Centipedes can outrun a colony. Millipedes secrete cyanide compounds from their armored sides to protect themselves. Roaches outbreed everything. Yellow jackets live inside defended colonies and sting back. But a soft, slow scorpion halfway out of its old exoskeleton is just a grounded buffet open to any takers.

The scorpion wouldn’t be outcompeted. It would be executed mid-molt, an arachnid genocide of generations of young scorpions. Dang Mother Nature.

Whatever happened, the replacement in our region was so aggressively complete that the scorpions of my dad’s childhood became nothing more than a rumor in mine. Nobody filed a missing-arachnid report. Nobody cried out justice for the scorpions. They were just gone, and most of the world carried on oblivious to their absence.

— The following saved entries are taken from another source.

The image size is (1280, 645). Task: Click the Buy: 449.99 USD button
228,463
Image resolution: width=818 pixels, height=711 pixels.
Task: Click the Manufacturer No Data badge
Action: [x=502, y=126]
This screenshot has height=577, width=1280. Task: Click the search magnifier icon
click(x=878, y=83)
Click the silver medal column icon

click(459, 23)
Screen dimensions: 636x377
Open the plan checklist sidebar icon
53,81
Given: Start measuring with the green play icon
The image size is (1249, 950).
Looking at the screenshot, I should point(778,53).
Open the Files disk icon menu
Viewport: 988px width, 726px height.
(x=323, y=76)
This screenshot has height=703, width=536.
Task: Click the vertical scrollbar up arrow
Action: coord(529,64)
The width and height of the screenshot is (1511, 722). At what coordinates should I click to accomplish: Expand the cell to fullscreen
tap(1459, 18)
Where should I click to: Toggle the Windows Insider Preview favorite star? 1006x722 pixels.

Now I flip over rocks to help my kids find roly-polies and the like. I warn them about black widows, stinging bugs, and fire ants, but never scorpions. I would prefer to be wary of rock-flipping and shoe-donning rather than having to diligently distribute poison while carefully navigating every step across the backyard. But here we are, living with this species firmly ingrained in our lawns.

If you have seen a striped bark scorpion in north Louisiana, recently or otherwise, I would love to know! Where, when, what kind of structure, what time of year. It would be wonderful to find some scorpions that evaded the fire ant volley, or to find that they have been hiding marvelously in plain sight, mysterious only in that they have stopped occupying abandoned shoes.

And if the scorpions really are mostly gone from our area, then I wonder, what else have we lost that we haven’t realized we are missing yet?